A Debt of Gratitude in Kiryat Sefer

This year, some new events have been added to the list of Chanukah experiences, one of which was the dinner of Rav Aharon Dov Freund. This Monday, religious people flocked to the secular city of Modiin, which is located in close proximity to the chareidi city of Modiin Illit (Kiryat Sefer), for a dinner marking the 25th anniversary of the founding of Mosdos Bais Abba by Rav Freund. Just to give you an idea of the scope of this Torah empire, here are some of the statistics: Mosdos Bais Abba serves 1300 boys in its Talmudei Torah, 1135 yeshiva bochurim (in both a yeshiva for young boys and another institution for older bohurim), 1100 girls in seminary, and, in its crowning achievement, over 500 yungerleit in his kollel. In effect, it is an entire kehillah that revolves around Rav Freund himself.

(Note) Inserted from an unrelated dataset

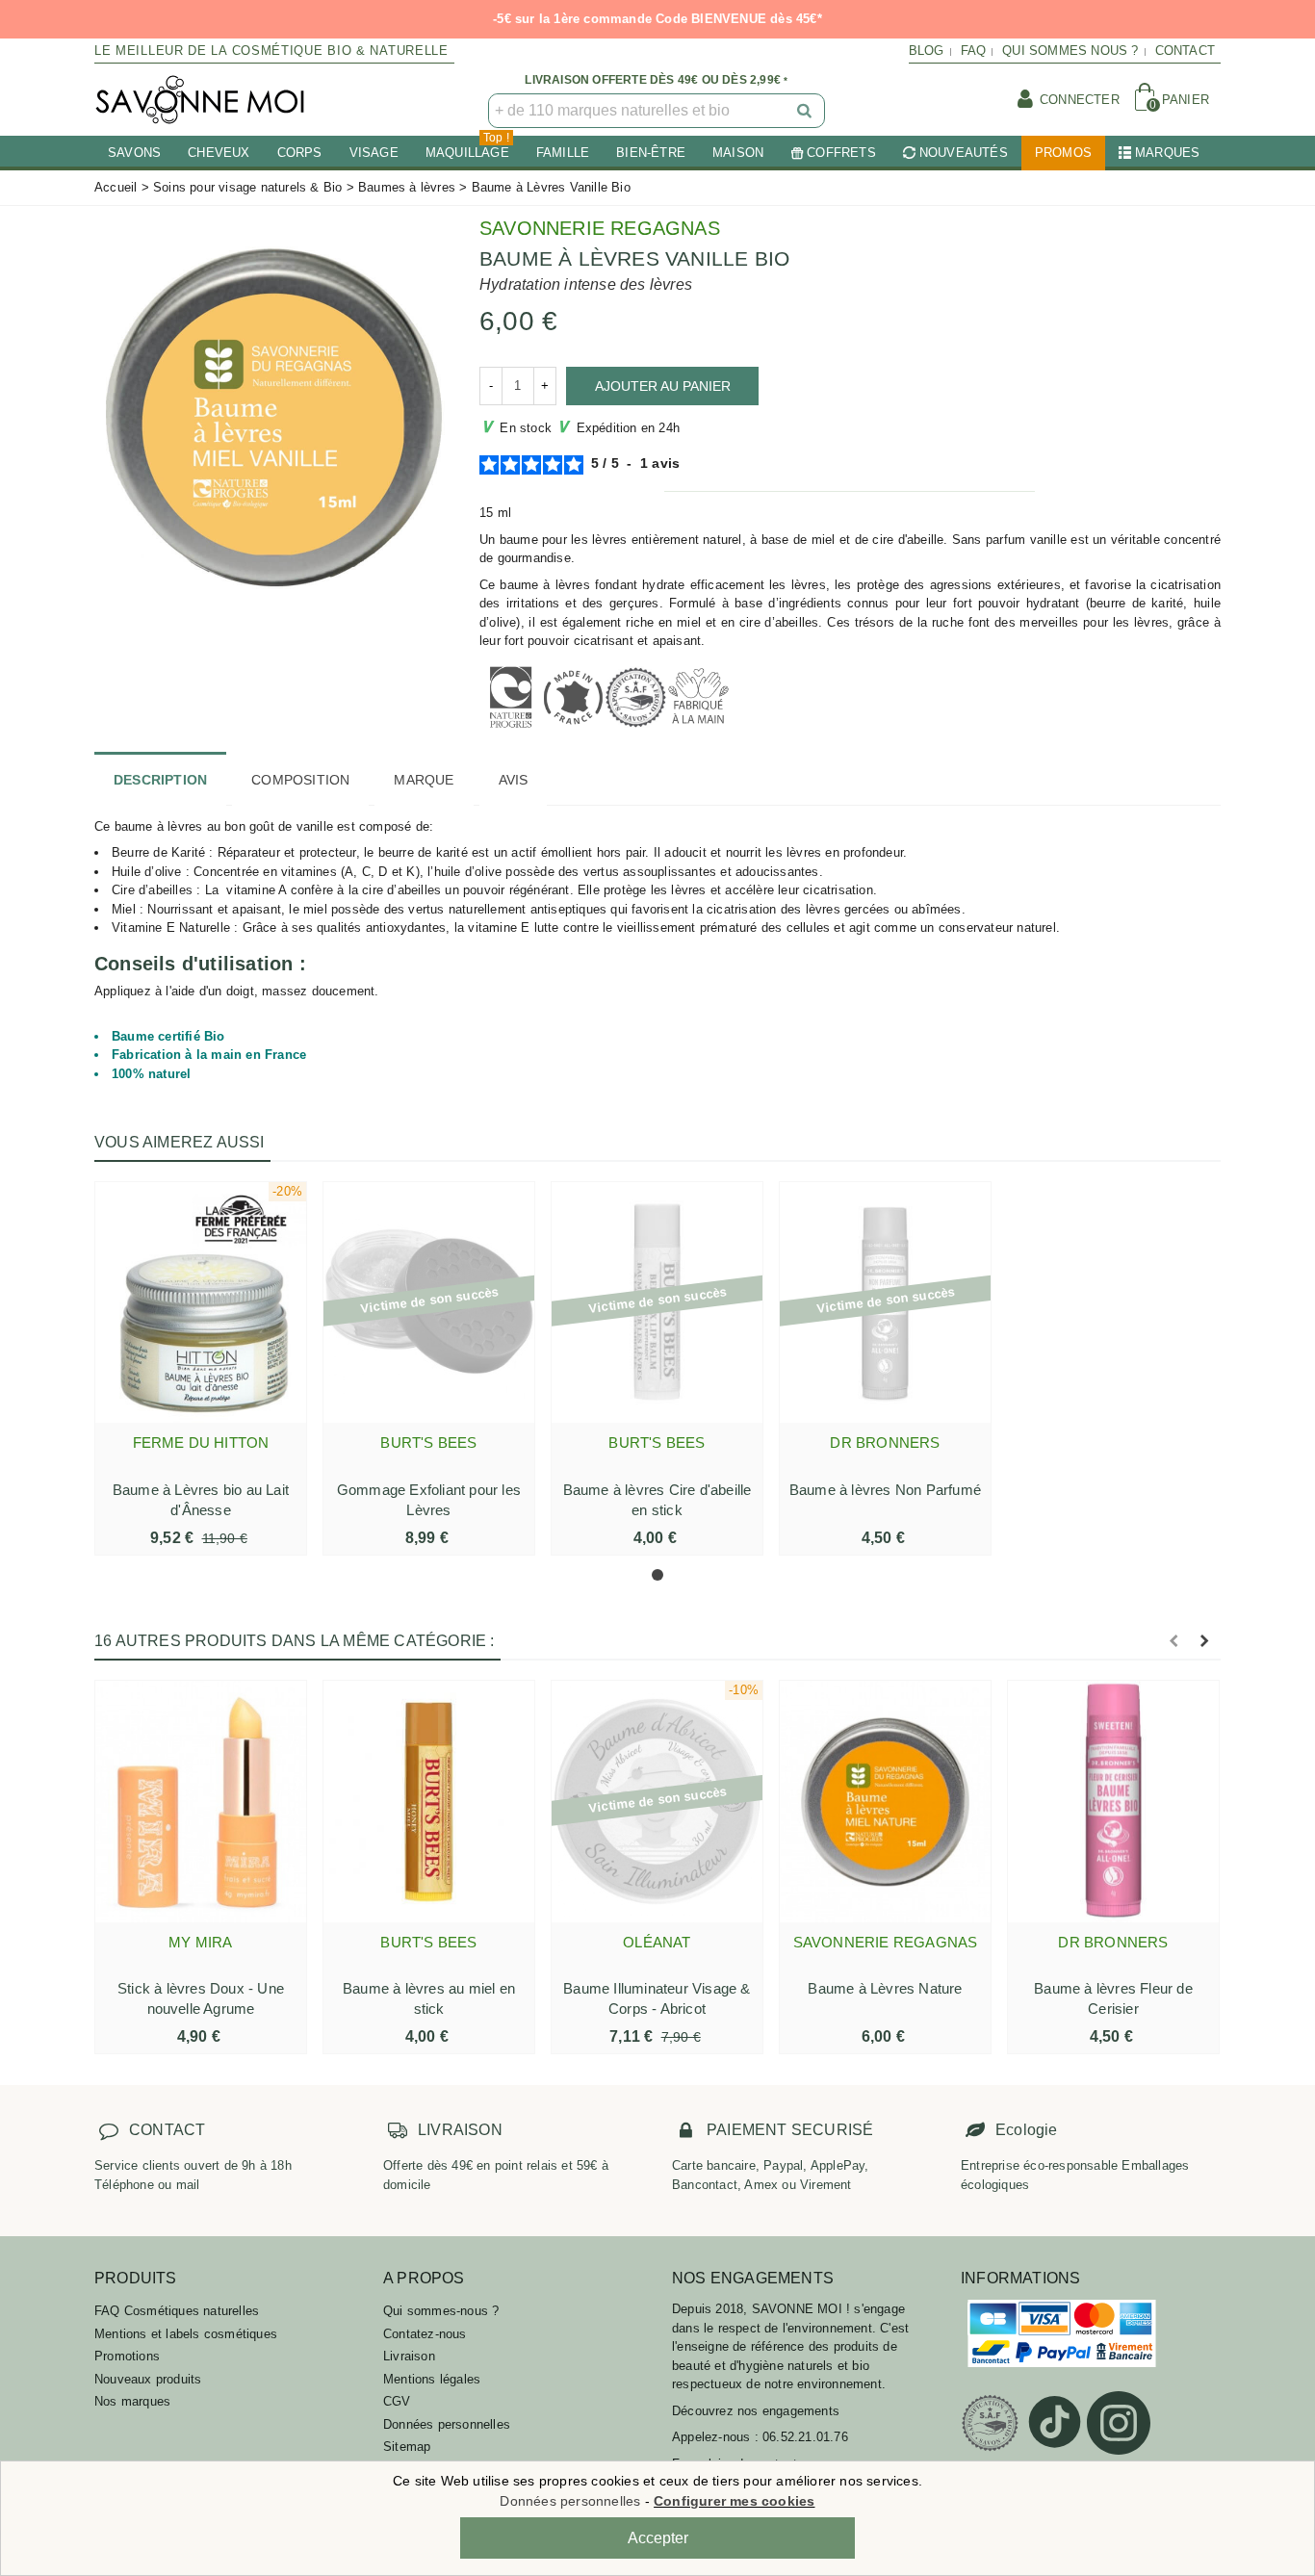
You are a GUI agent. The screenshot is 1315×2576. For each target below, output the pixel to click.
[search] (805, 110)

There is good reason that Rav Chaim wrote in his letter of endorsement, “All of the Torah of the city [Kiryat Sefer] is owed to the first people whose spirits stirred them to establish the first place of learning and kollel for yungerleit in the city, and the city’s material development is dependent on its spiritual growth…. Thus, the entire city, along with everyone who relies on it, is obligated to express gratitude to Kollel Bais Abba, which graces the city of Torah with its presence.”

Five years ago, the people of Modiin Illit celebrated the 20th anniversary of the founding of Mosdos Bais Abba. In fact, the city owes its founding to Bais Abba. Rav Yosef Schwinger, who was appointed by the Minister of the Interior to serve as mayor at the city’s inception, built the city’s homes, but it was Rav Aharon Dov Freund who created the city’s spirit. Rav Schwinger took care of the residents’ property, while Rav Freund looked out for their souls. The two men together managed to build a city of Torah, and now that another five years have passed, Rav Freund is celebrating the passage of a quarter of a century since his work began.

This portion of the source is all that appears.